Stored items
________________
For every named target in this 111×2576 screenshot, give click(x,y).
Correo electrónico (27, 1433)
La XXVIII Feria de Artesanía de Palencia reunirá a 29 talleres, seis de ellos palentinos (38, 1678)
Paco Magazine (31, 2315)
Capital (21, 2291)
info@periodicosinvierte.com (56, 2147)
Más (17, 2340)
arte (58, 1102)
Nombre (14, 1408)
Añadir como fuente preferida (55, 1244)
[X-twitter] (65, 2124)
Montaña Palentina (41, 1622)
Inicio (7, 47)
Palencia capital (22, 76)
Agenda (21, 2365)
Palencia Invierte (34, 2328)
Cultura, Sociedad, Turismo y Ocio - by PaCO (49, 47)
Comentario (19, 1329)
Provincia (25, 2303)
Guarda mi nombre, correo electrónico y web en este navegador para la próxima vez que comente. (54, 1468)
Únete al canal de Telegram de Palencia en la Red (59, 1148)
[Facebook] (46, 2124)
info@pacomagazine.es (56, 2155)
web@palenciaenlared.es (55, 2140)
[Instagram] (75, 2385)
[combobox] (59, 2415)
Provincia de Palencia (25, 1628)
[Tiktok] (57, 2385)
________________
■ Your goal:
Copy the lines above exactly. Start with the line containing "Cultura, Sociedad, Turismo", end with the line containing "[combobox] (59, 2415)", and include both.

■ Exercise output:
Cultura, Sociedad, Turismo y Ocio - by PaCO (49, 47)
Comentario (19, 1329)
Provincia (25, 2303)
Guarda mi nombre, correo electrónico y web en este navegador para la próxima vez que comente. (54, 1468)
Únete al canal de Telegram de Palencia en la Red (59, 1148)
[Facebook] (46, 2124)
info@pacomagazine.es (56, 2155)
web@palenciaenlared.es (55, 2140)
[Instagram] (75, 2385)
[combobox] (59, 2415)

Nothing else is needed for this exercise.